Minimizing a Deterministic Regular Grammar or a DFA

A deterministic regular grammar is a DFA (Deterministic Finite Automaton) represented as a regular grammar. Such a grammar can have rules of the following format:

$A \rightarrow a B$
$S \rightarrow E$
$E \rightarrow \epsilon$

where given a nonterminal $A$ and a terminal symbol $a$ at most one of its rules will start with a terminal symbol $a$ . Secondly, the $\epsilon$ is attached to the $E$ symbol, which is the only termination point. If the language contains $\epsilon$ , then the single degenerate rule, $S \rightarrow E$ is added to the rules. As you can see, each node has at most one transition for a given terminal symbol. Hence, this canonical form is equivalent to a deterministic finite state automation (DFA).

A deterministic regular grammar (also a DFA) is useful in many applications. However, in most applications where a such a grammar can be used (i.e., parsing and fuzzing) the performance of algorithms can be improved much further by minimizing the grammar such that it has the smallest size possible for the language it represents. This post tackles how to minimize a DFA using the classical algorithm ¹. Note, it is referred to as Hopcroft’s erroneously in wikipedia ², however Hopcroft has a different algorithm based on partitioning.

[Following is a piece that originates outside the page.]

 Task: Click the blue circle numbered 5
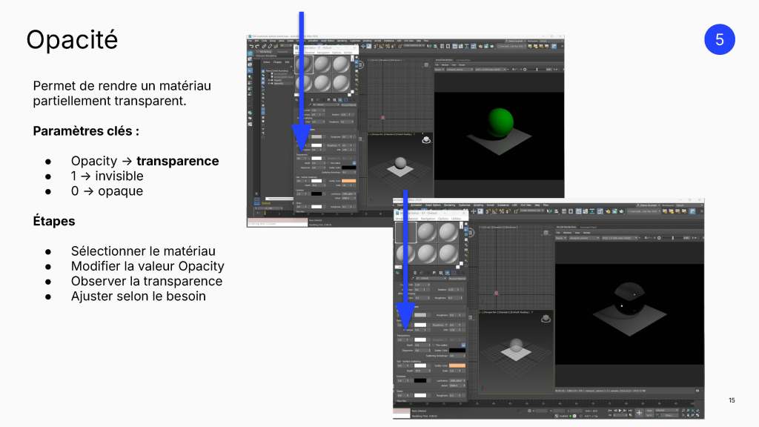point(719,39)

We start with importing the prerequisites

Minimization of the Regular Grammar
Artifacts

Important: Pyodide takes time to initialize. Initialization completion is indicated by a red border around Run all button.

Available Packages

These are packages that refer either to my previous posts or to pure python packages that I have compiled, and is available in the below locations. As before, install them if you need to run the program directly on the machine. To install, simply download the wheel file (`pkg.whl`) and install using `pip install pkg.whl`.

The imported modules

Minimization of the Regular Grammar

We assume that we have a DFA that is represented as a grammar where the states in the DFA are nonterminal symbols in the grammar and terminals are the transitions. However, this DFA is not necessarily minimal. That is, thre could be duplicate nonterminal symbols that could behave exactly alike. That is, if we take two such states as start symbols of the grammar, then the strings accepted by such an grammars would be exactly the same. So, the idea behind minimizing a regular grammar is to identify nonterminals that are duplicates of each other

Interestingly, Brzozowski ³ observed that if you reverse the arrows in the DFA, resulting in an NFA, and then convert the NFA to DFA, then do this again, the resulting DFA is minimal. However, this can have exponential worst case complexity (but can be much faster in common patterns). Hence, we look at a more common algorithm for minimization.

The idea is as follows:

Mark the start state and all final states
Collect all pairs of nonterminals from the grammar
while there are pairs to be marked a. for each nonmarked pairs p,q do i. for each symbol a in alphabet do * if the pair delta(p, a) and delta(q, a) is marked, mark p,q
Construct the reduced grammar by merging unmarked groups of pairs. We start with a matrix nonterminals, and iteratively refine them. We start by initializing our data structure.

class DRGMinimize:
    def __init__(self, g, s, alphabet=None):
        self.grammar, self.start = g, s
        self.final = self.final_states()
        if alphabet is None:
            self.alphabet = self.get_alphabet()
        else:
            self.alphabet = alphabet
        self.init_pairs()

def final_states(self):
        return {key:None
                for key in self.grammar
                for rule in self.grammar[key]
                if not rule}

def get_alphabet(self):
        return {t:None
                for k in self.grammar
                for rule in self.grammar[k]
                for t in rule
                     if not fuzzer.is_nonterminal(t)}

def init_pairs(self):
        self.pairs = {}
        for k in self.grammar:
            for l in self.grammar:
                if k == l: continue
                x = tuple(sorted([k,l]))
                if x in self.pairs: continue
                if k in self.final:
                    if l in self.final:
                        self.pairs[x] = None
                    else:
                        self.pairs[x] = '' # Distinguished
                else:
                    if l in self.final:
                        self.pairs[x] = '' # Distinguished
                    else:
                        self.pairs[x] = None

Next, we want to update the markings. To improve the performance, we define a datastruture to keep the transitions from states.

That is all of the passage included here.